- BRIEF
Format the lines of the items below as a JSON list of strings, one string per line, starting with the line that contains "The width and height of the screenshot is (683, 340)." and continuing through the last line of the items, both ends included. Leave out blank lines and pictures.

- RECORDS SUPPLIED

** start **

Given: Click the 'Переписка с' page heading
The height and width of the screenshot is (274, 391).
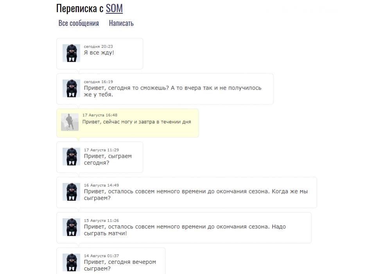Looking at the screenshot, I should point(80,8).
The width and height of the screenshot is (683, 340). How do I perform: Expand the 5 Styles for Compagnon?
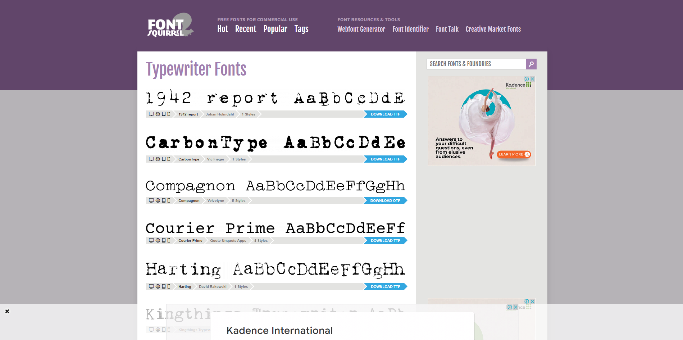pyautogui.click(x=238, y=200)
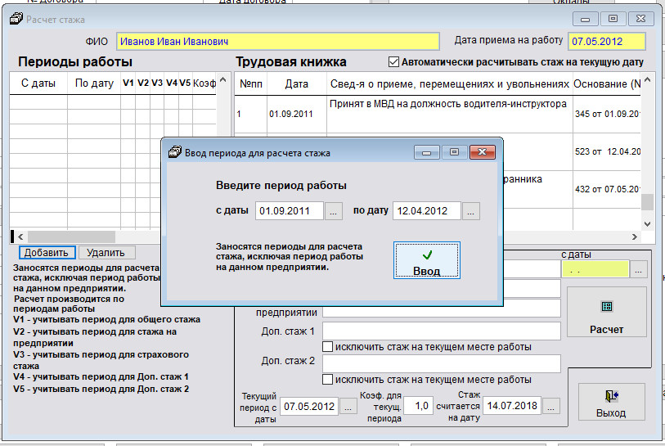Toggle automatic stazh calculation checkbox
The image size is (665, 446).
[393, 62]
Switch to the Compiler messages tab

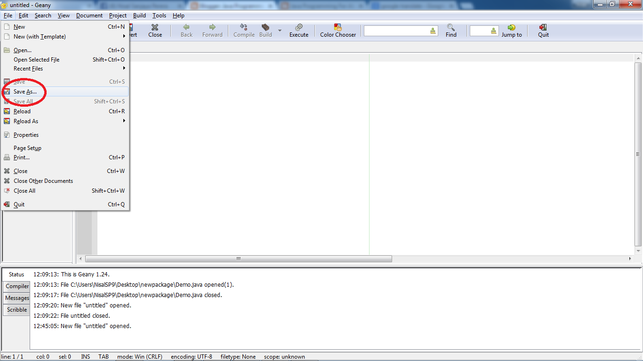(16, 286)
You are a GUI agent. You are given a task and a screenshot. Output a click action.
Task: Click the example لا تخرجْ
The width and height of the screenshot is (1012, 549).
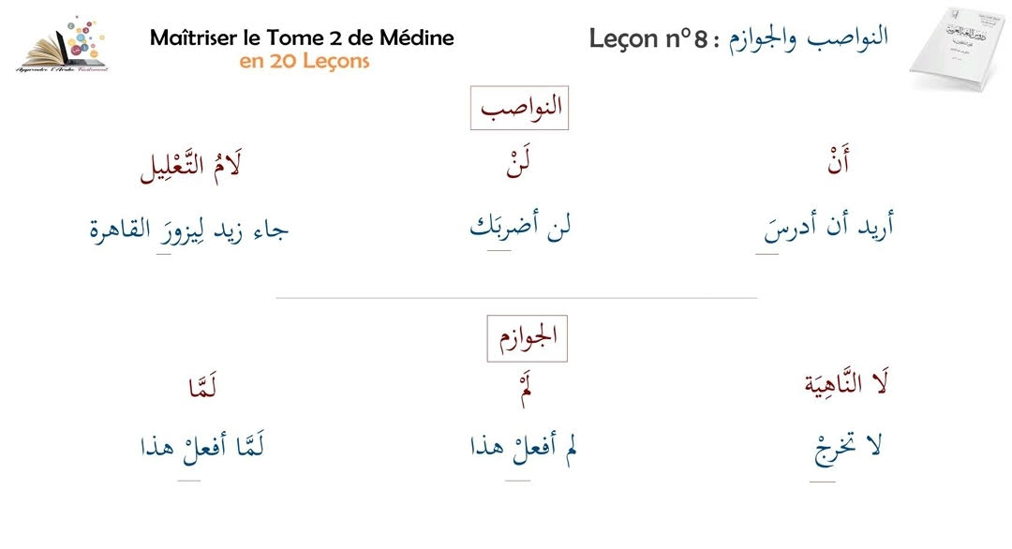[x=847, y=448]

** end **

- FULL SOLUTION
[
  "The width and height of the screenshot is (683, 340). How do I perform: Expand the 5 Styles for Compagnon?",
  "pyautogui.click(x=238, y=200)",
  "Toggle automatic stazh calculation checkbox",
  "The image size is (665, 446).",
  "[393, 62]",
  "Switch to the Compiler messages tab",
  "(16, 286)",
  "You are a GUI agent. You are given a task and a screenshot. Output a click action.",
  "Task: Click the example لا تخرجْ",
  "The width and height of the screenshot is (1012, 549).",
  "[x=847, y=448]"
]